FIG. 6.

Role of miR-221 in IFN/Ribavirin treatment response against HCV. (A) Peripheral blood mononuclear cell (PBMCs) were isolated from seronegative controls (n=6) and non-responders (NRs) (n=10) and sustained virological responders (SVRs) (n=7) at week 0 (baseline) of IFN/Ribavirin treatment. Bar graph indicates mean fold change in miR-221 levels in NRs (gray bar) and SVRs (black bar) relative to seronegative controls (white bar). P values were calculated using Student's t test (*P<0.05).

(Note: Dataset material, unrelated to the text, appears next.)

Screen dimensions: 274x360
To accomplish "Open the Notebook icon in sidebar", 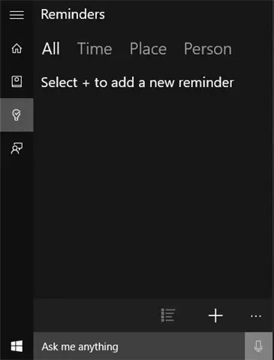I will [17, 82].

Error bars represent standard deviation. (B) Box and Whiskers plot indicating mDC count in seronegative controls, NRs and SVRs (C) Box and Whiskers plot indicating pDC count in seronegative controls, NRs and SVRs (D) PBMCs from seronegative controls, NRs and SVRs were stained with polychromatic flow cytometry Ab cocktail consisting of Lin-1, CD11c, CD123, and CD54 Abs. Lin-1 was used to gate on DCs and CD11c and CD123 were used to gate on mDCs (CD11c+ CD123⁻). Scatter plot indicates CD54 GMFI in controls, NRs, and SVRs at week 0 and week 4 of treatment. (E) PBMCs isolated from NRs and SVRs at week 0 (baseline), early weeks (within first 4 weeks) and last weeks (last 4 weeks) of treatment were stimulated in vitro with IFN-α-2a/Ribavirin for 24 h, and concentrations of a panel of 12 Th1/Th2/Th17 cytokines were determined in culture supernatant using ELISA. Scatter plot indicates the concentration of IL-6, and (F) TNF-α in NRs and SVRs. P values were calculated using Mann–Whitney's test (*P<0.05; **P<0.01). Horizontal bars represent mean concentration.